In 2015, President Obama signed the Medicare Access and CHIP Reauthorization Act (MACRA) into law. The legislative support for the bill’s passing was overwhelmingly bipartisan, indicating its significance in the effort to reform health care in the United States. Changes are coming that will affect the dynamics of Medicare reporting and reimbursement in behavioral health. Eligible providers will need to do their due diligence very soon in determining what requirements affect them and how to become compliant, starting with a canvassing of the basics.
What are MACRA and MIPS?
MACRA is a federal program that redesigns several Medicare-related reporting and reimbursement structures. Most notably, it ends the current reimbursement schedules under the Sustainable Growth Rate (SGR) program and lays the framework for a new performance-based system to replace it—the idea being that reimbursement should be based on quality, value, and accountability instead of volume, as seen in the pay-for-service model of SGR.
Under MACRA, several existing programs, such as PQRS, Meaningful Use, and VBPM will be streamlined into one Merit-Based Incentive Payment System (MIPS).
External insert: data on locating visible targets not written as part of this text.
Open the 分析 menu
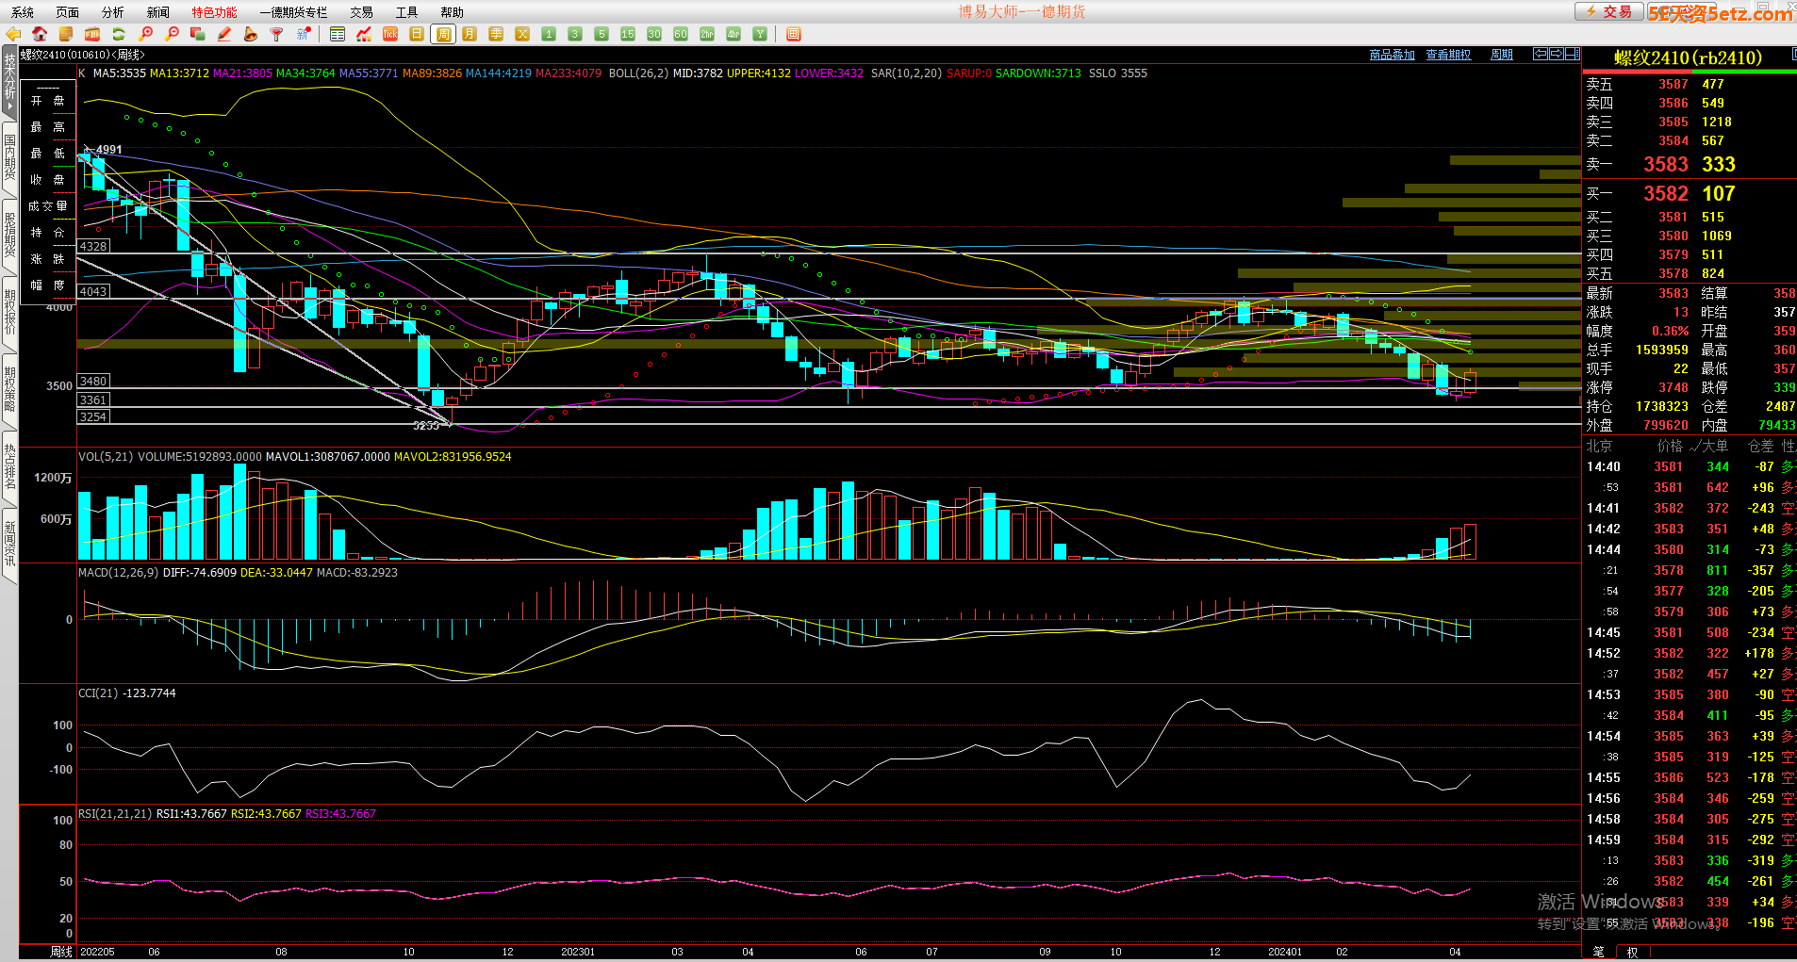Viewport: 1797px width, 962px height. (112, 12)
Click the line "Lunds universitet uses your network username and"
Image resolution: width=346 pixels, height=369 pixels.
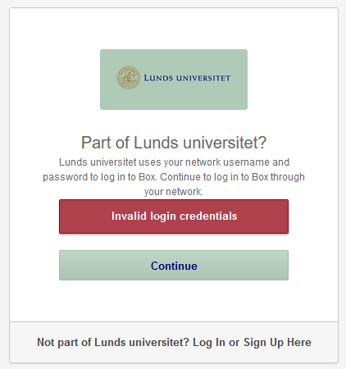tap(174, 162)
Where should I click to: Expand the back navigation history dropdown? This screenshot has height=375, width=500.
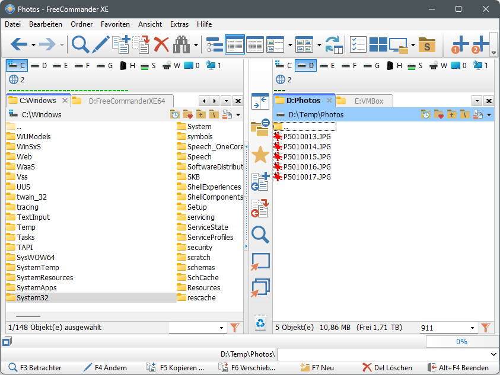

Medicare reimbursements will be adjusted based on performance in four key categories: quality, meaningful use, clinical improvement, and resources used.
More details on how performance categories are weighted can be found here.
Who is an eligible provider?
The 2017 reporting year will include the following professionals:
- Physicians (including psychiatrists)
- Nurse practitioners
- Physician assistants
- Clinical nurse specialists
In contrast, the following professionals will not be considered eligible in the 2017 reporting year:
- Providers who fall beneath the CMS low-volume threshold
- Qualifying advanced APM clinicians
- First-year Medicare providers
- Clinical psychologists and licensed clinical social workers
- Hospitals and facilities
- Clinicians and groups who are not paid under the Physician Fee Schedule
What is the immediate timeline?
Eligible providers can begin collecting performance data as early as January 1, 2017, or at any time between then and October 2, 2017. The deadline for performance data submission is March 31, 2018, with the first Medicare reimbursements based on performance data scheduled for January 1, 2019. Payments will be adjusted up, down, or not at all depending on the qualifying performance track.
More on performance tracking here.
CMS has stated that 2017 will be a “learning year”. Details for 2020 payments and beyond will be released at a future date.
Quality measures are becoming the new standard for healthcare reimbursement, and CMS’s push toward value-based care is a strong indication of how future systems and legislation will develop. Regardless of the circumstances that practices find themselves in after the rollout of MACRA, behavioral healthcare providers that proactively transition toward value-based care will be better prepared if (and when) similar programs eventually pertain to them as well.